** Consigne **
Pourriez-vous poursuivre l'article sur la hausse de la faim dans le monde, en reprenant juste après sa dernière phrase ?

** Texte fourni **
──────────────────────────────

WSWS : Nouvelles et analyses : Economie mondiale
Deux organismes des Nations
unies ont rapporté mercredi que plus d’un milliard de personnes, soit un
sixième de l’humanité, souffriront de sous-alimentation en 2009. Le
nombre d’affamés a grimpé de quelque 100 millions de personnes en un an,
le résultat de la plus sévère crise économique depuis la Grande Dépression.
L’état de l’insécurité alimentaire, produit par l’Organisation
des Nations unies pour l’alimentation et l’agriculture (FAO) et le
Programme alimentaire mondial (PAM), explique que l’augmentation marquée
de la faim dans le monde n’est pas le résultat de mauvaises récoltes ni
de désastres naturels, mais bien des prix élevés de la nourriture, de la hausse
du chômage et de la baisse des salaires, causés par l’homme.
Au même moment, la
réduction des dons au PAM, qui totalisent à présent 58 pour cent du financement
de l’année dernière, le force à restreindre ses opérations d’aide
alimentaire.
Le rapport indique que la hausse
marquée de la sous-alimentation représente une intensification d’une
tendance à long terme. La faim dans le monde est en augmentation depuis le
début des années 1990. « Même avant les crises alimentaire et
économique qui se sont succédé, le nombre de personnes sous-alimentées dans le
monde a augmenté lentement, mais constamment », note le rapport.

──────────────────────────────

(Données sur les éléments et la position du texte)

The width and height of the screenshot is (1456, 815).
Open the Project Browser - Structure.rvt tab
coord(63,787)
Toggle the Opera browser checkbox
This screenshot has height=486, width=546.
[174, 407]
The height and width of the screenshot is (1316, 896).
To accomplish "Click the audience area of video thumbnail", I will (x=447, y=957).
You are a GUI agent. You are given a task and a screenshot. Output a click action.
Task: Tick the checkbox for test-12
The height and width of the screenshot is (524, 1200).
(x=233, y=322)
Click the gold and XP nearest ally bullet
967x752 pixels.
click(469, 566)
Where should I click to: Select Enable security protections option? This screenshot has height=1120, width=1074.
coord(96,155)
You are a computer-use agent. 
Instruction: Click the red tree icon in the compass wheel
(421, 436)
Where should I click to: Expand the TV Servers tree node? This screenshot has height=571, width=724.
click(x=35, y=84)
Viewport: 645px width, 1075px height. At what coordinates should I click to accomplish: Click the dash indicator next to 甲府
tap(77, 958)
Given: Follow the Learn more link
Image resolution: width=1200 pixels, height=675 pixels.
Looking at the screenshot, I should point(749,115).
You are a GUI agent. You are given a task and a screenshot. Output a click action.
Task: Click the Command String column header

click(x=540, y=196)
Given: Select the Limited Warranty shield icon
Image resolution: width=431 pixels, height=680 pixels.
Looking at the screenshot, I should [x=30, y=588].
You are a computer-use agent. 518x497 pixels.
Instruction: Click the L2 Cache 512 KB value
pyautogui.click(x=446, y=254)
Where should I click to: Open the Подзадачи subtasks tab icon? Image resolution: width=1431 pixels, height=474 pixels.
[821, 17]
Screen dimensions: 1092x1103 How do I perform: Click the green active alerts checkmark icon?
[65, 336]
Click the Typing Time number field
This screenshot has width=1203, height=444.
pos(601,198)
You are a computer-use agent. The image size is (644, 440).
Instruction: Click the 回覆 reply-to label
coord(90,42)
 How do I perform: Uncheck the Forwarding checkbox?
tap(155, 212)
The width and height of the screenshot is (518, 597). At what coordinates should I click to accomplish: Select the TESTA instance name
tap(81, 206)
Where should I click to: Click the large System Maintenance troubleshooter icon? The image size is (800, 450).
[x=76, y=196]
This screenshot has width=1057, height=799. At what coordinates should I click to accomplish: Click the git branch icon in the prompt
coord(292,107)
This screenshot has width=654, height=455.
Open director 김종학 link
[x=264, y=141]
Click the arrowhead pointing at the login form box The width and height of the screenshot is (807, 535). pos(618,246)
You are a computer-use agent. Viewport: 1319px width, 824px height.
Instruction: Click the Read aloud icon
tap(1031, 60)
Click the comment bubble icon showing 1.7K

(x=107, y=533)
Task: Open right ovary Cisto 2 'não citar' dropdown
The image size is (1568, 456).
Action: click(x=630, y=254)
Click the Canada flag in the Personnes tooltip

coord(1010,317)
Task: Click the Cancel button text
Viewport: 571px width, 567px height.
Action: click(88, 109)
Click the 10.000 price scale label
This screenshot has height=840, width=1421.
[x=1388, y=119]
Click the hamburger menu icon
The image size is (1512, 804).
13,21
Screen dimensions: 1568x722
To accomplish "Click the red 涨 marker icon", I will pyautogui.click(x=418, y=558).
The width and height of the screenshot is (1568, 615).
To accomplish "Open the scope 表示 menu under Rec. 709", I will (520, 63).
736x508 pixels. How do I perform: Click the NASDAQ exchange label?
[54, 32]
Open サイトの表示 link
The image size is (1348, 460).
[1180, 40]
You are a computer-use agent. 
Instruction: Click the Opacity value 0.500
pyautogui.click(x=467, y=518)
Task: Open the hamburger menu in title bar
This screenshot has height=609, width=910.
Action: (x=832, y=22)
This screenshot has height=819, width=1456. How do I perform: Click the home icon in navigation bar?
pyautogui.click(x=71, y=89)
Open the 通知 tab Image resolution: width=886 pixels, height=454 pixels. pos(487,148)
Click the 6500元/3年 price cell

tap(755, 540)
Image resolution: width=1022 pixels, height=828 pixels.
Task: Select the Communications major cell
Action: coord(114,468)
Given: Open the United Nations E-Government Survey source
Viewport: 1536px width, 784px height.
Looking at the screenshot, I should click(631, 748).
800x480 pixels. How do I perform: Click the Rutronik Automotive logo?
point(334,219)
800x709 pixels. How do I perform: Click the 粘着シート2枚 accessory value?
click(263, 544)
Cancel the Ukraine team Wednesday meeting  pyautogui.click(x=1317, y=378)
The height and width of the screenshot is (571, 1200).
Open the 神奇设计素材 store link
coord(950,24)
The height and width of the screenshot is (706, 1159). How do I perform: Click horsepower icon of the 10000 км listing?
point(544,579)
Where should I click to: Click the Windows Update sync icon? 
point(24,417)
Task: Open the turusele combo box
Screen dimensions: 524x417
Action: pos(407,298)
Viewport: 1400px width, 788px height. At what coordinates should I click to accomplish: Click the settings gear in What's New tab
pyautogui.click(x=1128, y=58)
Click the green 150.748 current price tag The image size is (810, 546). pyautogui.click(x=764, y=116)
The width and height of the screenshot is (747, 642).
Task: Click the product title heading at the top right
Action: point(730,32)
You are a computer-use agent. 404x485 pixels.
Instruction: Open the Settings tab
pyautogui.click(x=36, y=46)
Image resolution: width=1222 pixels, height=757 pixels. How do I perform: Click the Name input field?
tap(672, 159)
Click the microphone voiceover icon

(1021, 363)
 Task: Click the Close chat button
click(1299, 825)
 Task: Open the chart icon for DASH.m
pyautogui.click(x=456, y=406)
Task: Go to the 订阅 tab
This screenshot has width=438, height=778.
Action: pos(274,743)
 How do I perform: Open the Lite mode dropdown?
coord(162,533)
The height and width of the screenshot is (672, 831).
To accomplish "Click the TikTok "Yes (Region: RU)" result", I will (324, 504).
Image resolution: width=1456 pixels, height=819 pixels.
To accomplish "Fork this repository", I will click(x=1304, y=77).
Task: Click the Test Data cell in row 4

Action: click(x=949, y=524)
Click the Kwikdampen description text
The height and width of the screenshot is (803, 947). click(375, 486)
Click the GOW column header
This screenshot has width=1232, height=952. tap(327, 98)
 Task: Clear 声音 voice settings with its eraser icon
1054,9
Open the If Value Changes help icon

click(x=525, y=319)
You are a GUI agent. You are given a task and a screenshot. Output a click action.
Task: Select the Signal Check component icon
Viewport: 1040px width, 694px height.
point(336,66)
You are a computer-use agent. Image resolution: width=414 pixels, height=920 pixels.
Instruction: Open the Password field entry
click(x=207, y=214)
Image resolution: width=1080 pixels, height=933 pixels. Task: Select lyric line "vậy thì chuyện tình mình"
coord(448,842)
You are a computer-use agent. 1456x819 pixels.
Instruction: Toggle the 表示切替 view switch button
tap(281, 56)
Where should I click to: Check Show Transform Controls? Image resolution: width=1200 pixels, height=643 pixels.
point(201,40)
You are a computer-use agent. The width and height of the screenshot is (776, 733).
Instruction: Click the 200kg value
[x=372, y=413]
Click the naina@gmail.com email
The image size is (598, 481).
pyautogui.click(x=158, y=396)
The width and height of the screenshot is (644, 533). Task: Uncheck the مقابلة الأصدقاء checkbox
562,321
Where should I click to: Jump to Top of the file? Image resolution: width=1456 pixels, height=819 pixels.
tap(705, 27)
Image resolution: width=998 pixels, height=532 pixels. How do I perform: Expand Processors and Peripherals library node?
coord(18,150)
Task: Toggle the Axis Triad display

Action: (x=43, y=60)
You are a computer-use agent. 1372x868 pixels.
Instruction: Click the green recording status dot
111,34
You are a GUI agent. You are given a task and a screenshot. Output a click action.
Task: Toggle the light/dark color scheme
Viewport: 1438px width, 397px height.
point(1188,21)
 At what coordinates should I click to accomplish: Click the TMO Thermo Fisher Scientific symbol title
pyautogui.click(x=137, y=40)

──────────────────────────────

** Réponse ci-dessous **
La majeure partie de
l’augmentation de la sous-alimentation a pris place dans les régions les
plus pauvres du monde (l’Asie, l’Afrique subsaharienne,
l’Amérique latine et les Caraïbes ainsi que le Moyen-Orient et
l’Afrique du Nord). « Aucune nation n’est épargnée et, comme
toujours, ce sont les pays les plus pauvres – et les populations les plus
démunies – qui en pâtissent le plus », affirme le document, qui a
été rendu public tout juste avant la Journée mondiale de l’alimentation
le 16 octobre.
Les pays pauvres ont été
touchés par une série de problèmes, notamment un manque d’aide et
d’investissements étrangers, une baisse des salaires et une
multiplication des licenciements, une réduction mondiale sans précédent des
transferts de fonds des émigrants vers des parents demeurés sur place, et des
prix systématiquement élevés pour la nourriture, notent les organismes basés à
Rome.
Les plus démunis souffrent
toujours des effets de la spéculation de 2006 à 2008 sur les denrées qui a fait
grimper les prix de produits de base tels que le riz, le blé et le maïs hors de
la portée de centaines de millions de personnes. Même si les prix ont quelque
peu reculé avec la crise économique de 2009, ils demeurent en moyenne 17 pour
cent plus élevés qu’en 2005.
Les prix élevés de
nourriture ne causent pas seulement la faim. Selon le rapport, la difficulté à
se procurer de la nourriture force des familles à adopter plusieurs
« mécanismes d’adaptation », dont « le remplacement
d’aliments nutritifs par des aliments moins nutritifs, la vente des
moyens de production », et « le renoncement aux soins de santé ou à
l’éducation ».
Le rapport mentionne aussi
que les outils qu’utilisent généralement les gouvernements des pays
pauvres pour faire face à une crise alimentaire (la dévaluation de la monnaie,
les emprunts et l’aide internationale) ont été rendus inefficaces par le
caractère mondial de la crise économique. Par le passé, les crises économiques
ont été concentrées dans une seule nation ou région, souligne le document.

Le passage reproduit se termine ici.